6. Emergent and Frozen-grounding Approaches
Recent work demonstrates that pixel-level linguistic-visual grounding can emerge even without direct supervision (Cao et al., 2024, Wu et al., 2024). Main findings:
- Attend-and-Segment: Directly mining decoder cross-attention maps from standard LMMs produces token-attention fields that localize noun phrases, which, when coupled with post-processing (e.g., SAM), yield effective segmentation masks. Performance on the GranD GCG test set is competitive (mask recall 44.2, higher METEOR than GLaMM).
- Diffusion-based Visual Encoders: Replacing CLIP encoders with stable diffusion U-Nets (DiffLMM) further enhances implicit localization.
- Frozen LMMs: F-LMM (Wu et al., 2024) shows that grounding abilities can be realized from the inherent attention pattern of LMMs, with only lightweight mask decoders and no finetuning of the main model—thereby perfectly preserving instruction-following performance.
These approaches highlight that instruction-driven and weakly supervised pretraining can enable substantial grounding, reducing the need for labor-intensive per-example box/mask annotation.
7. Limitations, Challenges, and Future Directions
Notwithstanding their empirical strength, GLaMM architectures face several open challenges:
- Label Noise and Dataset Bias: Automated annotation pipelines, while scalable, introduce noisy supervision (Rasheed et al., 2023). Mitigating such noise remains an active area for hybrid (human-in-the-loop) or self-supervised correction (Li et al., 10 Jan 2025).
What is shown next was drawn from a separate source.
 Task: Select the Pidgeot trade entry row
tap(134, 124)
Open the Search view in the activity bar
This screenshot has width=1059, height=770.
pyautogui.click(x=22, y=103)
- Scaling to Video and 3D: Existing systems are predominantly image-based; expansion to temporal or multi-view 3D data requires architectural adaptation (Wang et al., 18 Mar 2025).
- Relational and Abstract Grounding: Composite and relational expressions (“between,” “holding,” “left of”) remain difficult, as standard attention/segmentation routes may not encode inter-object relations robustly (Cao et al., 2024).
- Conversational Trade-offs: Unconstrained fine-tuning can degrade generalist conversational ability (Wu et al., 2024); freezing strategies or modular decoders offer an appealing remedy at the cost of less flexibility.
- Efficiency and Deployability: Training at scale is resource-intensive (Rasheed et al., 2023) and inference with high-resolution masks or video sequences presents efficiency challenges.
Open directions include integrating richer spatial objectives in pretraining, enhancing negative-sample rejection to suppress hallucinations, extending to audio/point cloud modalities via learned query patterns, and leveraging self-supervised emergent grounding from raw multimodal corpora.
In summary, GLaMM defines a new generation of large-scale multimodal systems where every object, attribute, or phrase can be pinpointed at the pixel or region level, tightly coupling language, perception, and spatial reasoning. This capability is foundational to robust vision-language dialogue, explanation, and interaction in open-world, multi-modal settings (Rasheed et al., 2023, Cao et al., 2024, Wu et al., 2024, Kang et al., 11 Aug 2025, Wang et al., 18 Mar 2025, Li et al., 10 Jan 2025, Deria et al., 6 Feb 2026, Li et al., 7 Apr 2025).